Repeat precisely the line in which "Where should I" occurs and all lines that follow it in the entries below. Pictures must be omitted.

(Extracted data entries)
┄┄┄┄┄┄

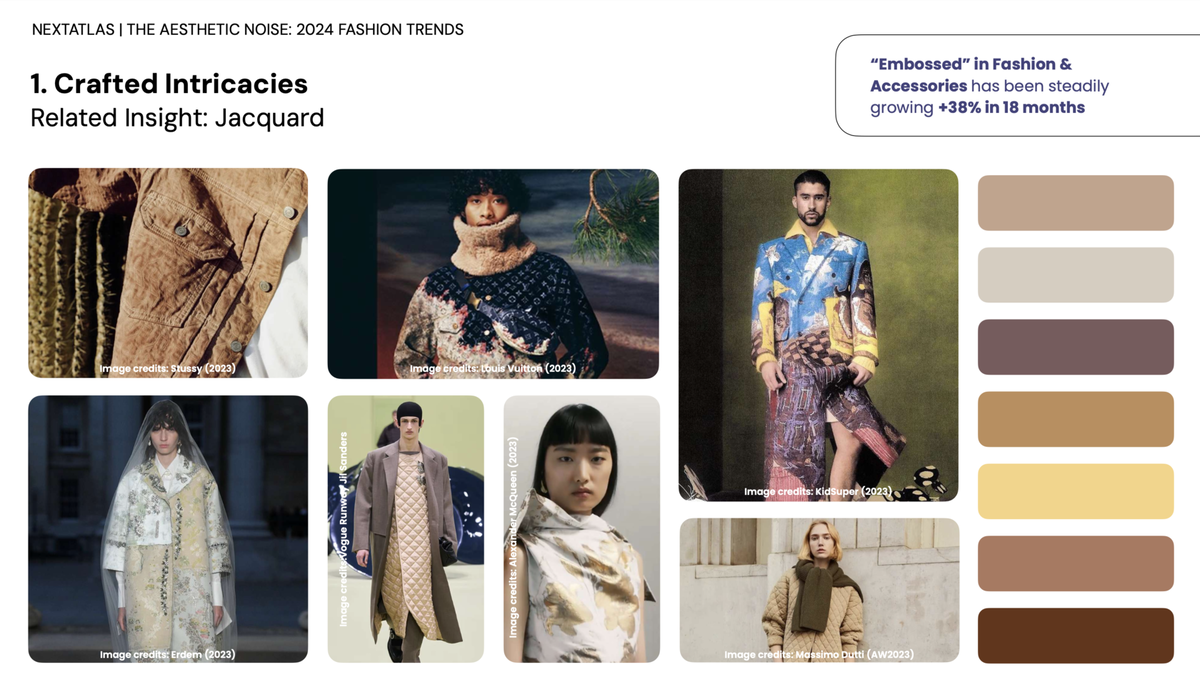Click the "1. Crafted Intricacies" heading
This screenshot has width=1200, height=675.
pyautogui.click(x=169, y=84)
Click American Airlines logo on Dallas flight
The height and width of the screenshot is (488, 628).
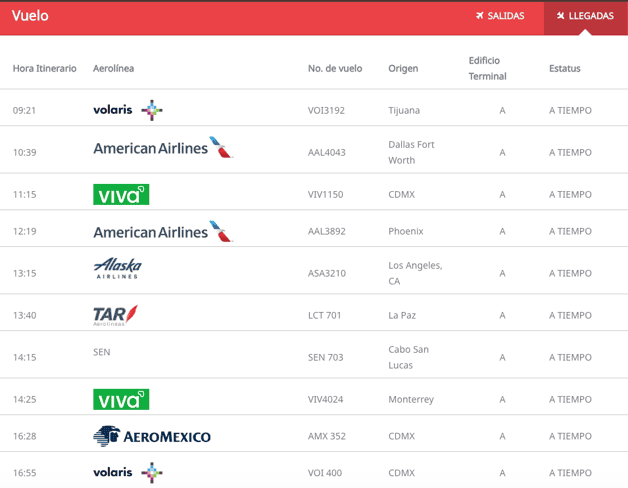[162, 148]
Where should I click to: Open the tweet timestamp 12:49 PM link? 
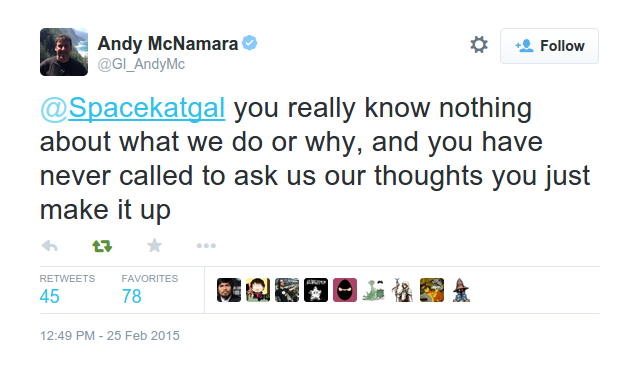pos(110,335)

┄┄┄┄┄┄

* [EXERCISE RESPONSE]:
Where should I click to: Open the tweet timestamp 12:49 PM link? 
pos(110,335)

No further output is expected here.